How to configure GPU access in Docker Compose for AI inference

intermediate15 minBy Fredoline Eruo
Target environment
Ubuntu 24.04 · Ollama 0.4.x
PREREQUISITES

NVIDIA Container Toolkit, docker-compose.yml

What this does

This guide configures GPU passthrough to Docker containers using the NVIDIA Container Toolkit within Docker Compose. It covers specifying which GPUs to allocate, setting memory limits, enabling GPU sharing across services, and verifying that CUDA is accessible inside the container. This is the prerequisite step for any containerized AI inference or training workload.

Steps

  1. Install the NVIDIA Container Toolkit:

    curl -fsSL https://nvidia.github.io/libnvidia-container/gpgkey | sudo gpg --dearmor -o /usr/share/keyrings/nvidia-container-toolkit-keyring.gpg
    curl -s -L https://nvidia.github.io/libnvidia-container/stable/deb/nvidia-container-toolkit.list | \
      sed 's#deb https://#deb [signed-by=/usr/share/keyrings/nvidia-container-toolkit-keyring.gpg] https://#g' | \
      sudo tee /etc/apt/sources.list.d/nvidia-container-toolkit.list
    sudo apt-get update && sudo apt-get install -y nvidia-container-toolkit
    
  2. Configure Docker to use the NVIDIA runtime:

    sudo nvidia-ctk runtime configure --runtime=docker
    sudo systemctl restart docker
    
  3. Verify GPU access works in a test container:

    docker run --rm --gpus all nvidia/cuda:12.4.0-base-ubuntu22.04 nvidia-smi
    

    Expected output: the same nvidia-smi output shown on the host.

  4. In docker-compose.yml, add GPU configuration to the AI service. The modern syntax uses the deploy key:

    services:
      inference:
        image: vllm/vllm-openai:latest
        deploy:
          resources:
            reservations:
              devices:
                - driver: nvidia
                  count: 1
                  capabilities: [gpu]
    
  5. For the legacy Docker Compose syntax (when deploy is not supported), use runtime: nvidia:

    services:
      inference:
        image: vllm/vllm-openai:latest
        runtime: nvidia
        environment:
          - NVIDIA_VISIBLE_DEVICES=0
    

    This restricts the container to GPU index 0 only.

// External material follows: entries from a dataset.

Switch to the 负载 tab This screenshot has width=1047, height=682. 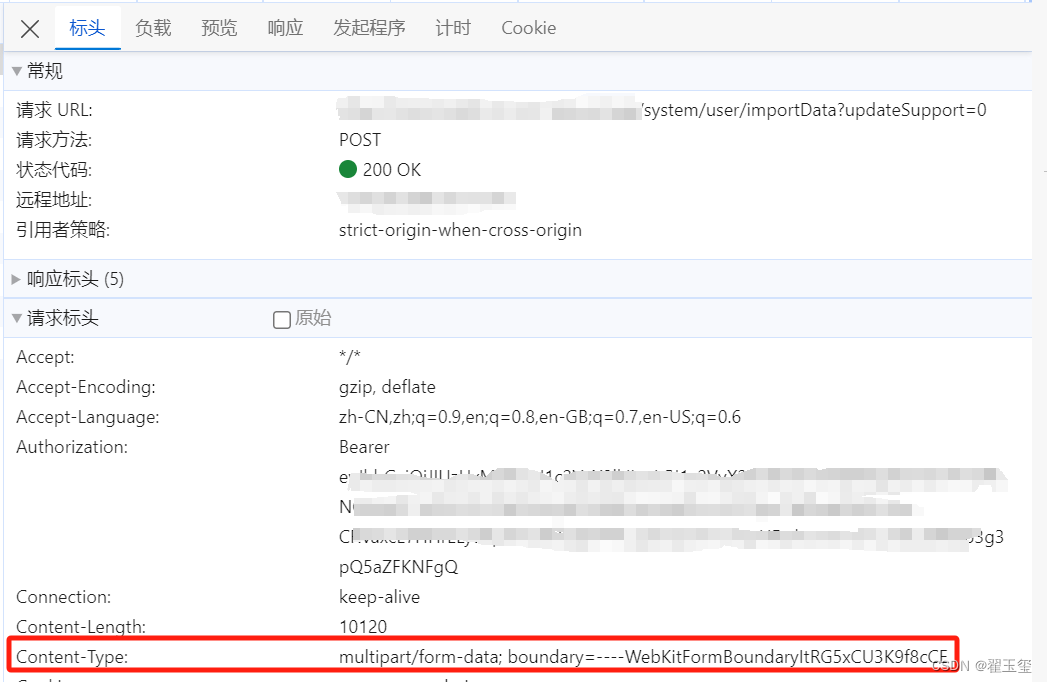(152, 28)
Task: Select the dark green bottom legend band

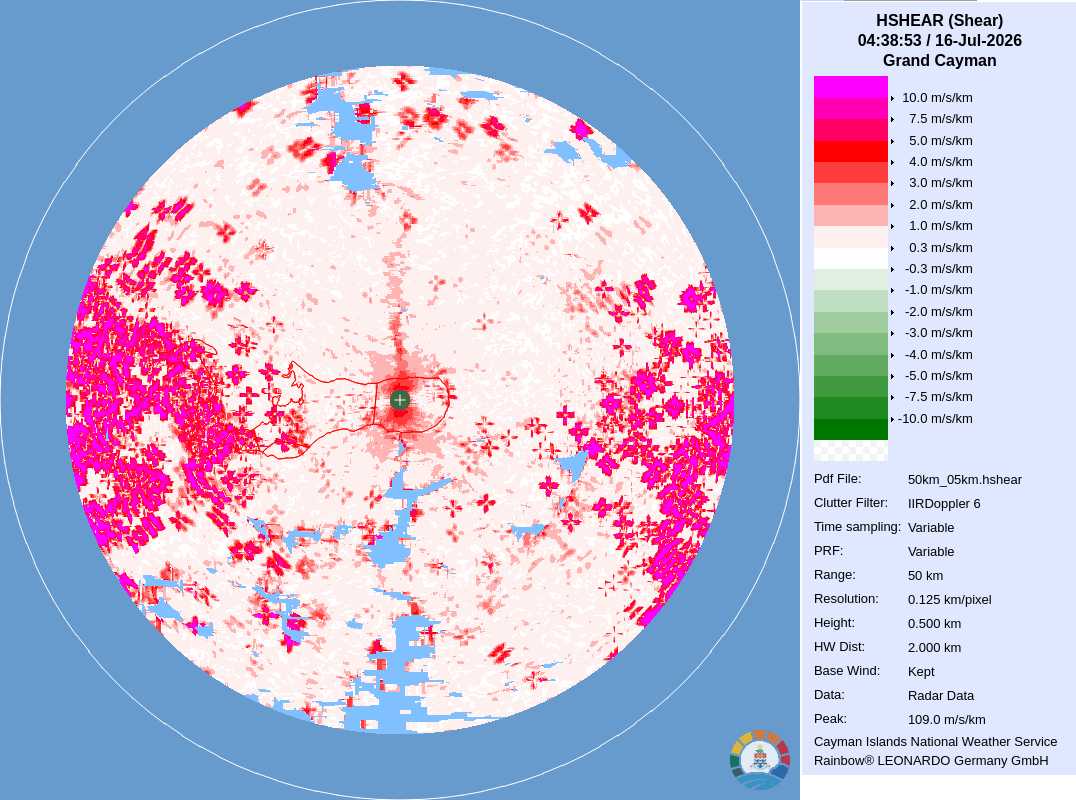Action: 851,429
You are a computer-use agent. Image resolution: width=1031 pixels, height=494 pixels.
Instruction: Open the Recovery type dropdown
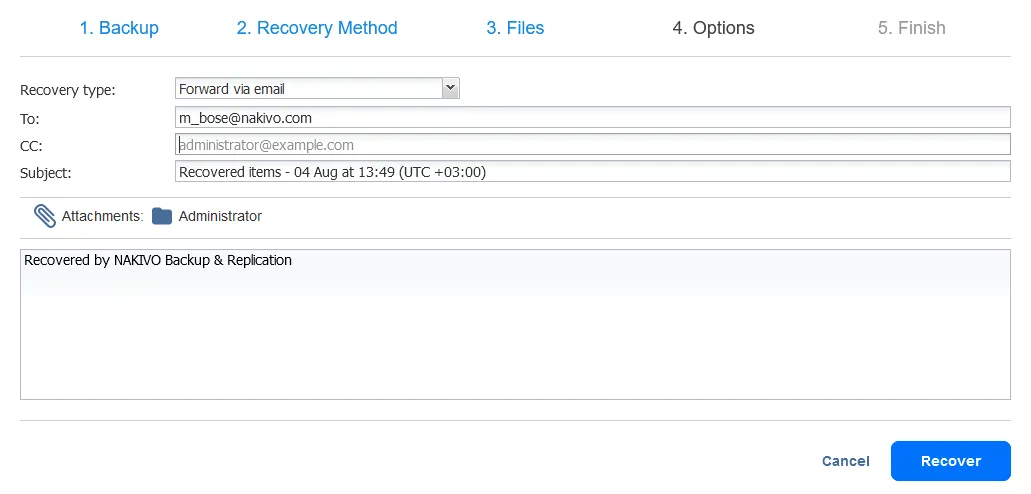[x=317, y=89]
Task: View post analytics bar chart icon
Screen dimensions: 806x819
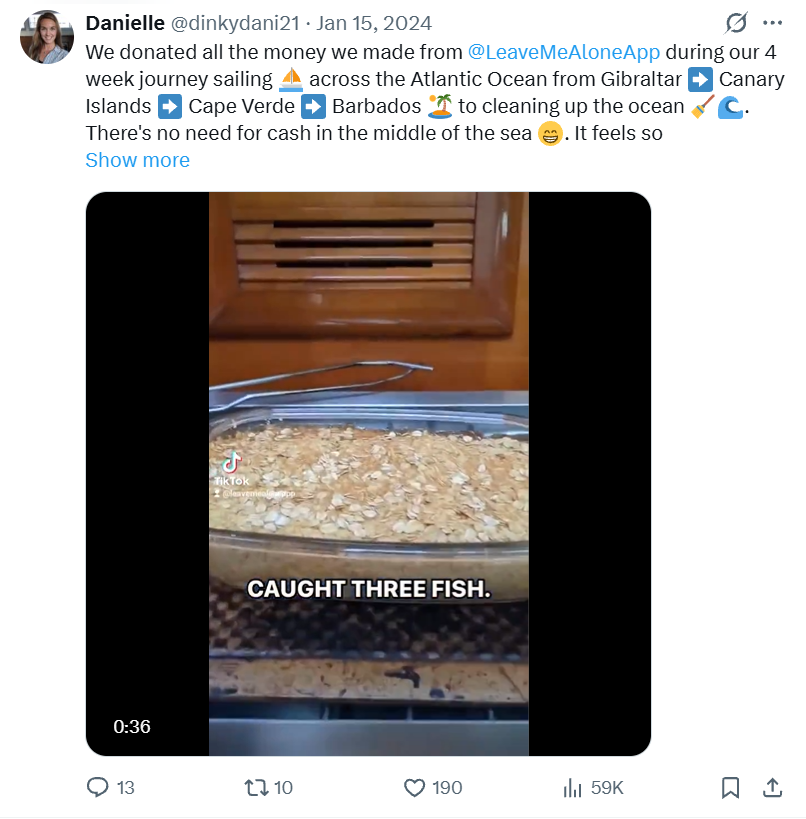Action: [x=573, y=787]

  6. To share one GPU across multiple services, assign the same GPU index with different memory limits:

    services:
      vllm:
        runtime: nvidia
        environment:
          - NVIDIA_VISIBLE_DEVICES=0
        command: --gpu-memory-utilization 0.5
      embedding:
        runtime: nvidia
        environment:
          - NVIDIA_VISIBLE_DEVICES=0
        command: --gpu-memory-utilization 0.3
    
  7. For multi-GPU setups, use count with a specific GPU set:

    deploy:
      resources:
        reservations:
          devices:
            - driver: nvidia
              device_ids: ["0", "1"]
              capabilities: [gpu]
    
  8. Start the stack and verify GPU visibility:

    docker compose up -d
    docker compose exec inference nvidia-smi
    

    Expected output: the GPU(s) listed as visible inside the container, matching the configuration.

Verification

docker compose exec inference python3 -c "import torch; print(f'CUDA available: {torch.cuda.is_available()}, Devices: {torch.cuda.device_count()}')"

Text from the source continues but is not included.